Dominant historical narratives among cultures with long and enduring colonial experiences often ignore Indigenous histories. This erasure is a response to the colonial experiences. With diverse cultures like those in the Philippines, dominant groups may become assimilationists themselves. Collaborative archaeology is an important tool in correcting the historical record. In the northern Philippines, archaeological investigations in Ifugao have established more recent origins of the Cordillera Rice Terraces, which were once understood to be at least two thousand years old. This new research not only sheds light on this UNESCO World Heritage site but also illuminates how collaboration with Indigenous communities is critical to understanding their history and heritage.

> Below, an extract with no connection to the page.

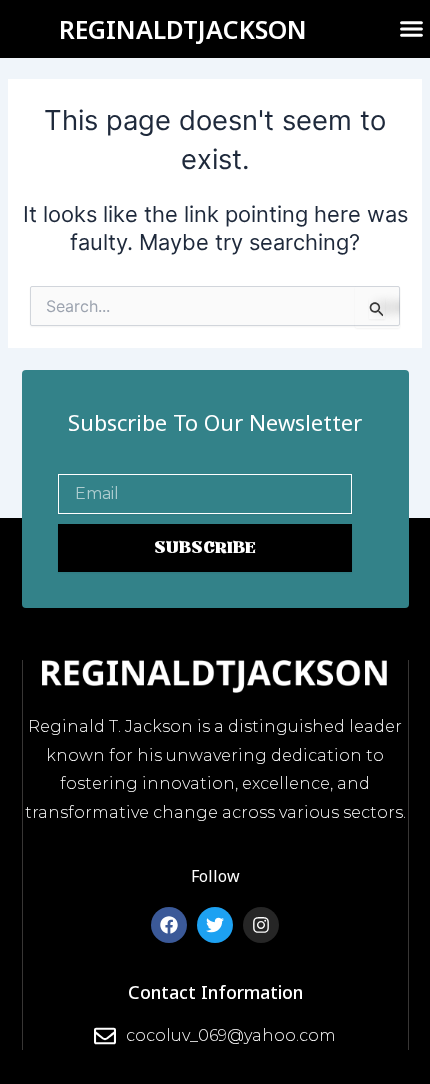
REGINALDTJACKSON (183, 29)
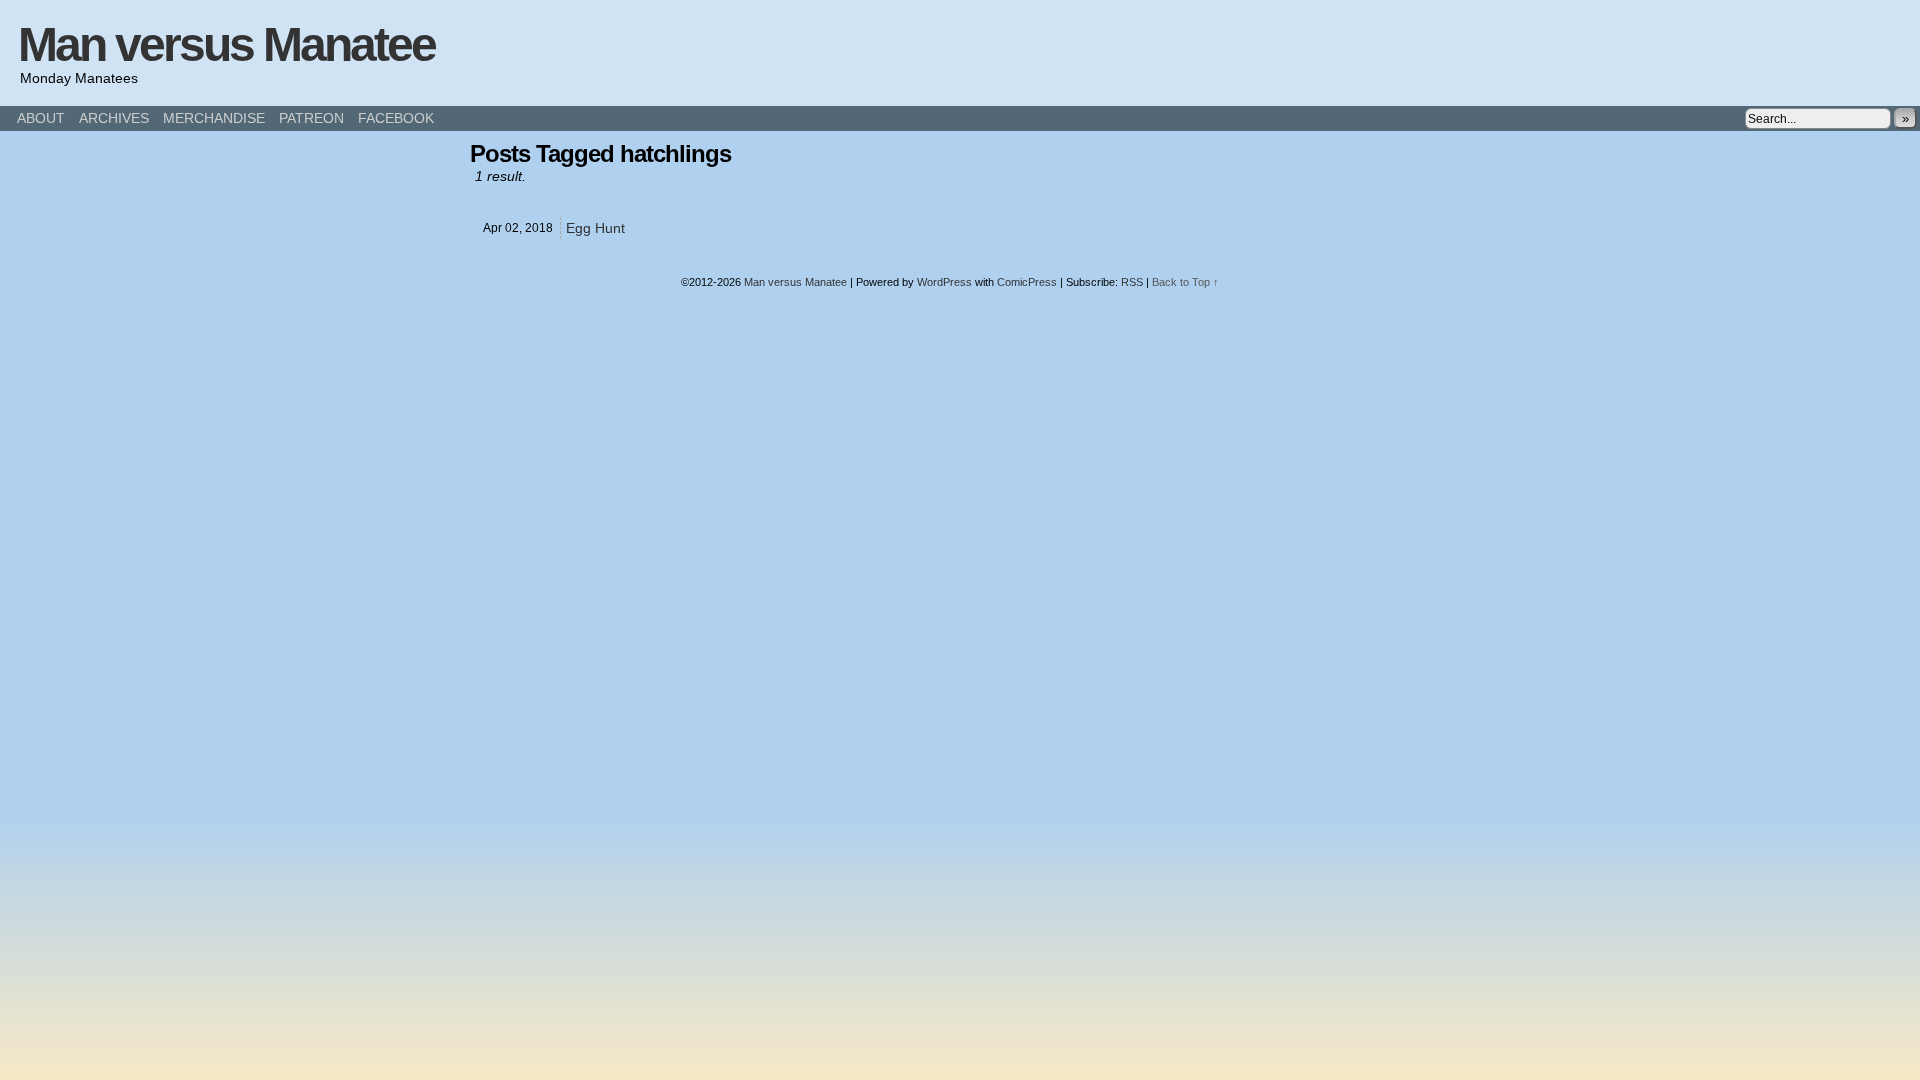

Indigenous Archaeology in the Philippines highlights how collaborative archaeology and knowledge co-production among the Ifugao, an Indigenous group in the Philippines, contested (and continue to contest) enduring colonial tropes. Stephen B. Acabado and Marlon M. Martin explain how the Ifugao made decisions that benefited them, including formulating strategies by which they took part in the colonial enterprise, exploiting the colonial economic opportunities to strengthen their sociopolitical organization, and co-opting the new economic system. The archaeological record shows that the Ifugao successfully resisted the Spanish conquest and later accommodated American empire building.
This book illustrates how descendant communities can take control of their history and heritage through active collaboration with archaeologists. Drawing on the Philippine Cordilleran experiences, the authors demonstrate how changing historical narratives help empower peoples who are traditionally ignored in national histories.